Os invisíveis nos vêem.
Os esquecidos se lembram de nós.
Quando nos vemos, os vemos.
Quando nos vamos, se vão?"
Eduardo Galeano: Espelhos

quarta-feira, 15 de junho de 2011

Cultura e higiene na Europa Moderna

Provérbios flamengos, Bruegel
     
(...) na chamada Idade Moderna, os hábitos de higiene não eram tão modernos assim. A França, por exemplo, tinha uma elite que adorava bailes e abominava a higiene. (...)

Um modelo novo de latrina, por ação de água, como uma espécie de vaso sanitário atual, simplesmente não pegou. Mesmo depois que as fossas sépticas se tornaram obrigatórias, quase metade das 32 mil casas do Porto de Marselha, em 1886, não tinha latrinas. Os dejetos eram mantidos em jarros, invariavelmente esvaziados na sarjeta mais próxima. Em Bordeaux, certa vez, 12 mil fossas mal construídas contaminaram o lençol freático, de onde saía a água para as casas.

(...) Os banhos eram poucos e limitados de acordo com o sexo, a idade, o temperamento e a profissão. A ordem social é clara: nada de exageros. “Lavam-se com freqüência as mãos; todos os dias o rosto e os dentes, ou pelo menos os dentes da frente; os pés, uma ou duas vezes por mês; a cabeça, jamais (...)”.
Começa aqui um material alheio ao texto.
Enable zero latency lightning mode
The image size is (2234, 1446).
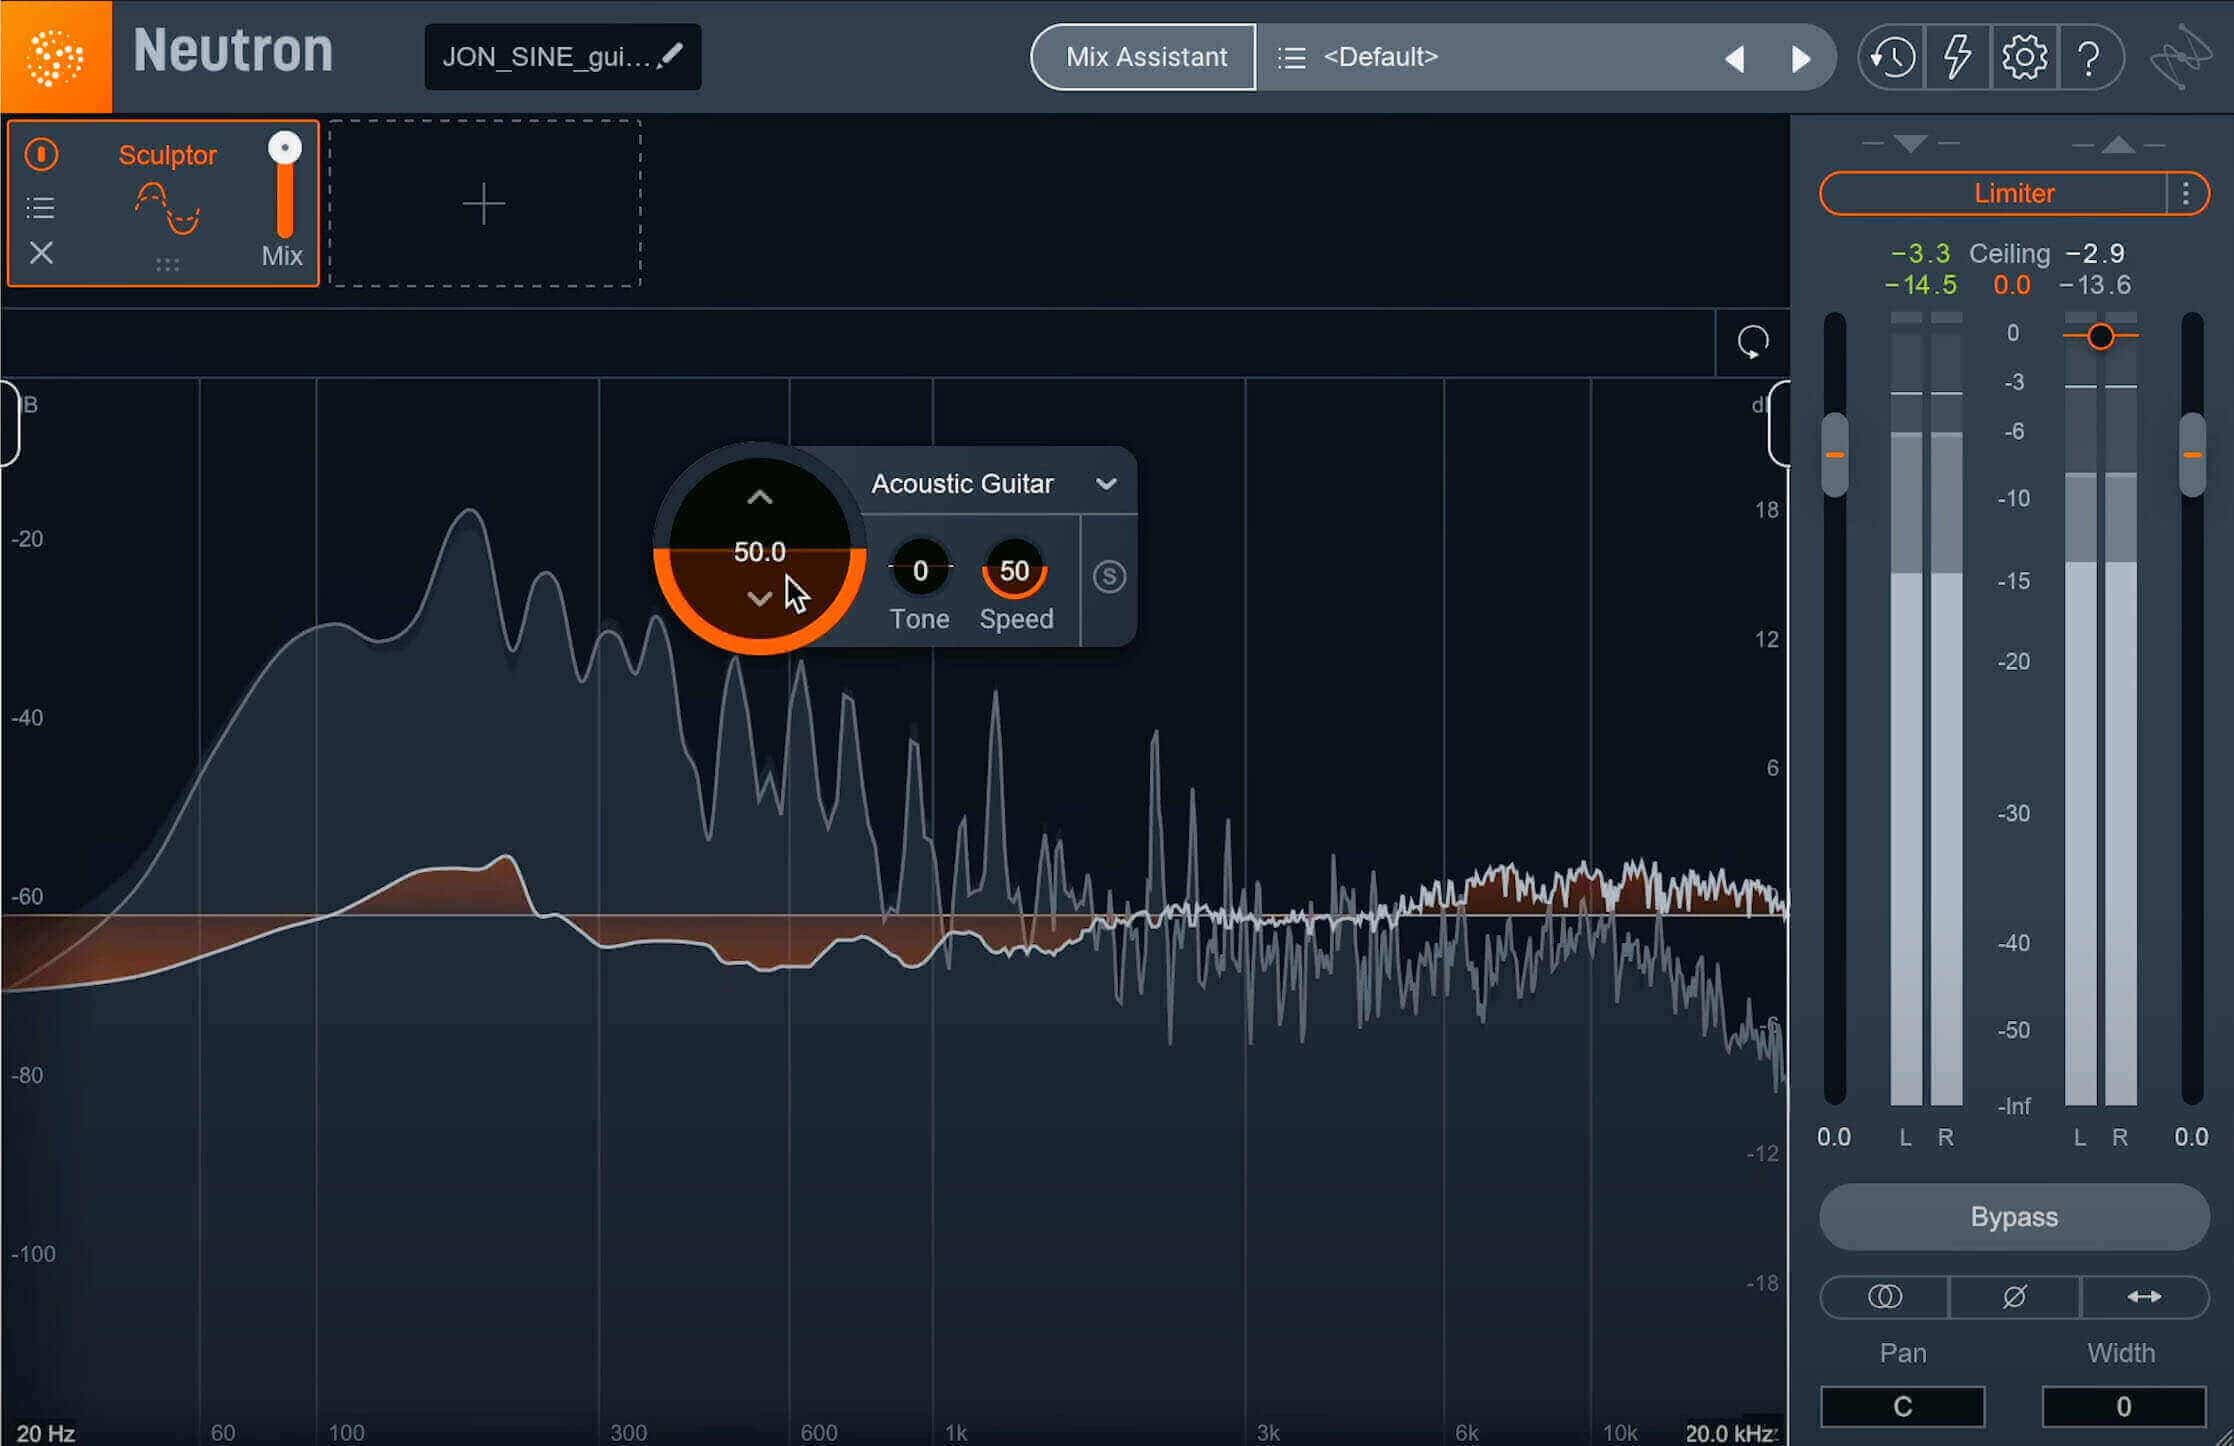1957,57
Se a história da humanidade, no tocante à higiene, nem de longe tem odor de rosas, deve-se salientar que os antigos romanos constituíam uma exceção. Suas casas tinham chão impermeável e eram constantemente varridas; as cidades possuíam água encanada, banheiros públicos e esgotos canalizados. Obcecados pela limpeza, como afirma Norberto Luiz Guarinello – arqueólogo e professor de História da USP que já examinou ruínas no Sul da Itália -, os romanos foram também provavelmente os melhores engenheiros da Antiguidade. Escavavam túneis em rocha e construíam aquedutos de dezenas de quilômetros para conduzir água das nascentes até as fontes e chafarizes das cidades.
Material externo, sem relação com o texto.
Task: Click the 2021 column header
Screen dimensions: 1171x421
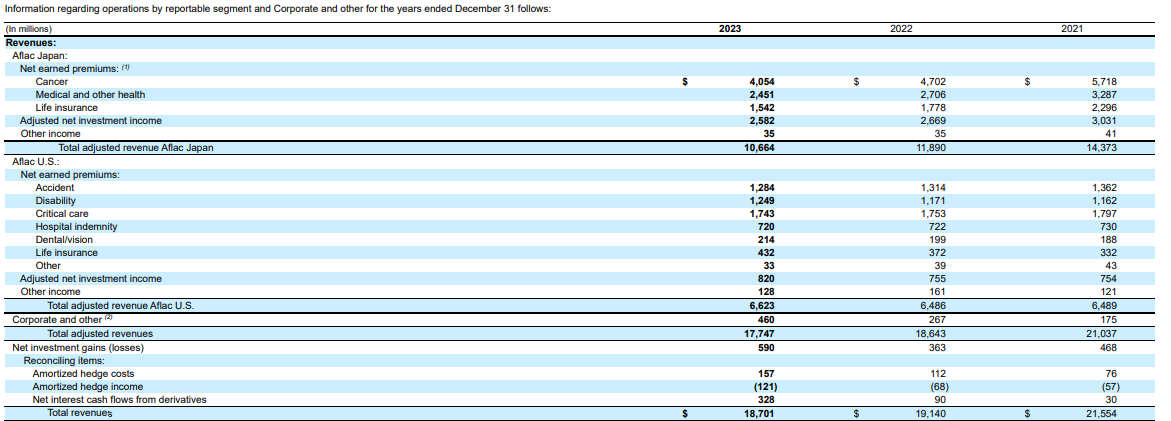Action: (x=1072, y=29)
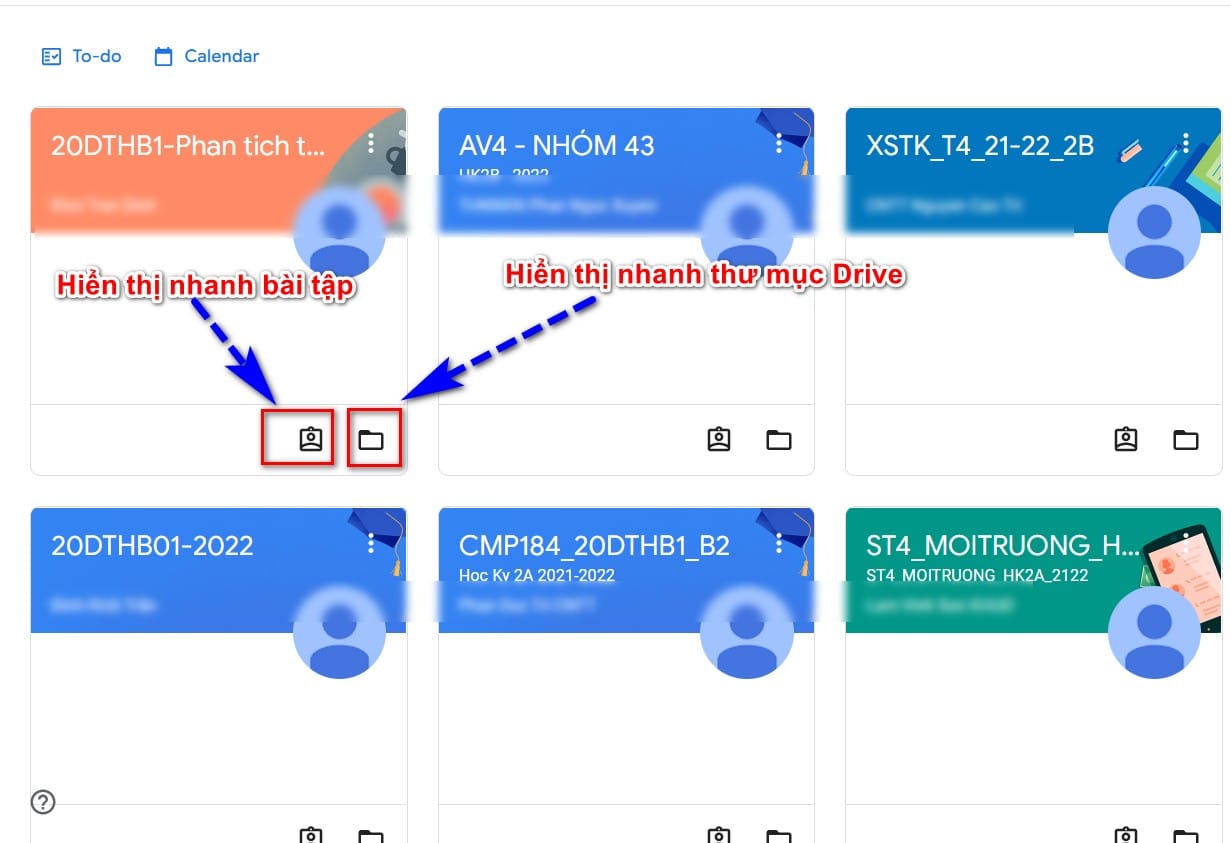Open the Calendar page
This screenshot has height=843, width=1231.
pos(207,56)
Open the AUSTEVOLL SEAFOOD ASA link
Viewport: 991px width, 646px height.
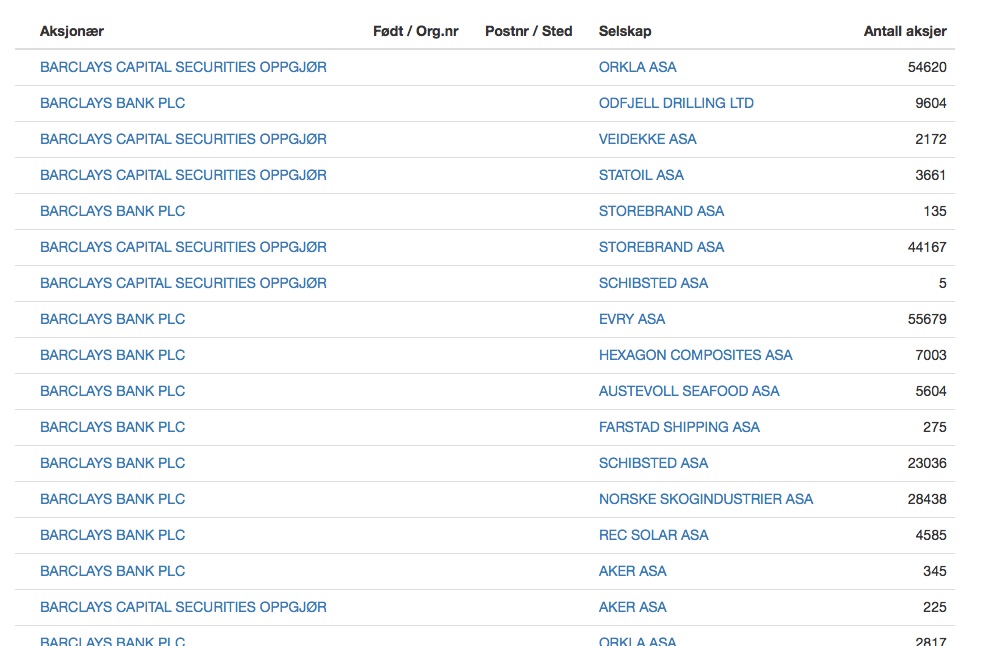[689, 391]
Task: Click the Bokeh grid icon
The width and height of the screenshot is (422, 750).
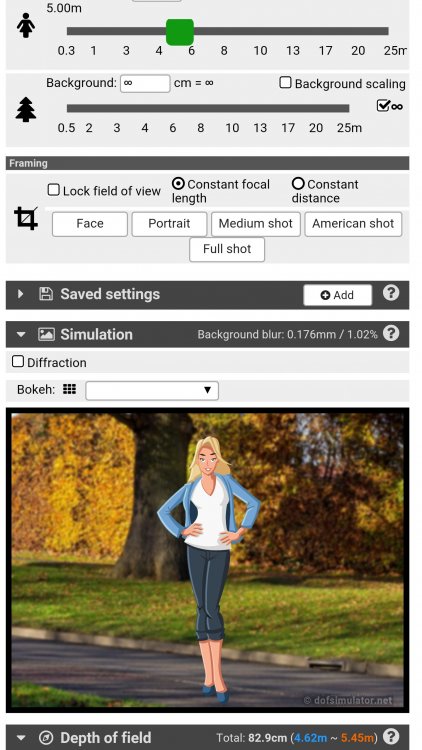Action: [69, 389]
Latrina. Pintura medieval.

A familiaridade com a água permitiu também a construção de latrinas coletivas para os escravos, nas fazendas, e das termas, banheiros públicos, nas cidades. Cercadas por muros de 20 m de altura, tão suntuosas quanto os atuais shoppings centers, essas termas  tinham jardins imensos, espaço para exercícios físicos e três ambientes diferentes para banhos com água fria, morna ou quente. Ali, centenas de homens e mulheres, em dias e locais separados, tomavam banhos durante duas ou três horas por dia. Para tirar a sujeira, espalhavam óleo pelo corpo, que depois era removido pelos escravos. Se outros povos houvessem feito a metade disso, em matéria de higiene, a humanidade teria sido poupada de muitas doenças e desconfortos. Se alguém tem dúvidas, basta lembrar que banhos diários, na Idade Média, só eram tomados por recomendação médica, para evitar doenças de pele. Já o nobre trono sanitário com água corrente, tão conhecido nosso, só apareceu depois de 1900, por obra dos ingleses. Até o telefone já existia. 

Revista Globo Ciência. Ano 2, n. 17, dezembro/92, p. 65.